Hopes that Friday's passage of the U.S. government's $700 billion rescue plan for the financial industry would restore investor confidence already are fading, as the worldwide reach of the credit crisis becomes more clear. Many investors fear the plan lacks the punch needed to quickly thaw frozen credit markets and avert a global economic slowdown.

"It's a lethal one-two punch: A global credit crunch equals a global recession," says Nicholas Sargen, chief investment officer at Fort Washington Investment Advisors.

Monday's tumult and volatility were historic. A closely watched Wall Street "fear gauge" skyrocketed to levels not seen since the October 1987 stock market crash, when the market fell 22% in a single day.

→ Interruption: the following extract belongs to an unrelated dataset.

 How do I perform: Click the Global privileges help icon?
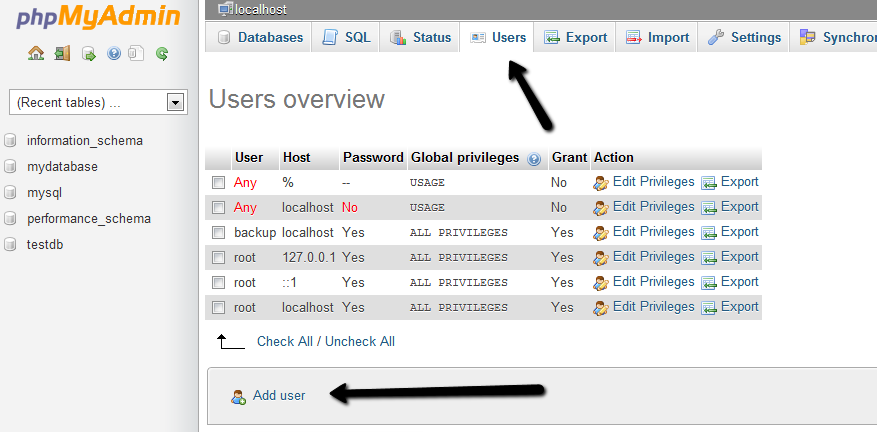(534, 159)
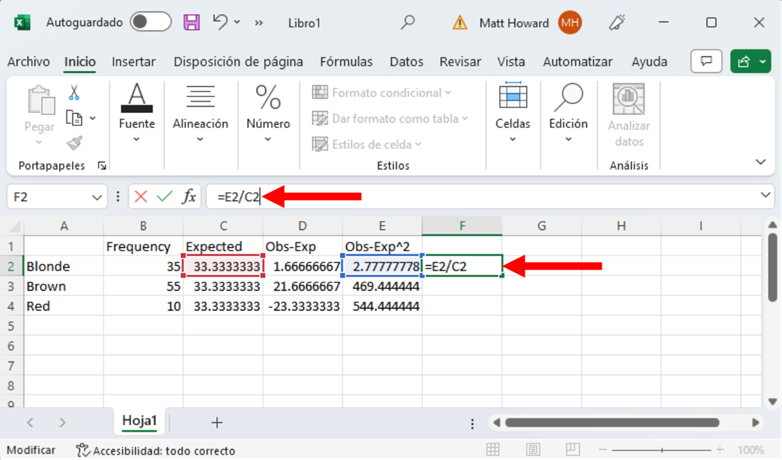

Individual investors dialed in to their fund companies for advice and reassurance and to dump stocks. Traders and money managers gritted their teeth as the value of their stock holdings tumbled $500 billion, extending the market's 2008 loss to $5 trillion and a staggering $6.4 trillion since last October's high, according to Dow Jones Indexes.

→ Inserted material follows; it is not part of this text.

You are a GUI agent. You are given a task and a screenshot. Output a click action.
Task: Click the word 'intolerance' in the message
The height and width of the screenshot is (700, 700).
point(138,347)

"I'm under my desk," said Jeffrey Saut, chief investment strategist at Raymond James. "Brokers are getting calls to just sell everything."

At the peak of the selling, Todd Leone, a trader at Cowen & Co., said, "They are just selling everything. They just want to get out."

Wall Street's red ink has its origins in a housing market gone bust. Like a domino effect, the troubles started on Main Street. A sharp drop in housing prices after a multiyear boom caused millions of Americans to fall behind on mortgages, which led to a surge in foreclosures, which caused massive losses at banks that lent the money.

To make matters worse, Wall Street packaged the bad mortgages into risky, hard-to-understand securities and peddled them around the globe to investors in search of higher returns. The value of the securities plunged along with home prices, making it impossible to price or sell them. Financial institutions were saddled with hundreds of billions of dollars in losses. Many have failed, and the ones still standing are too fearful to lend money to other banks. That's resulted in a severe credit crunch that has shut down the world's economic engine.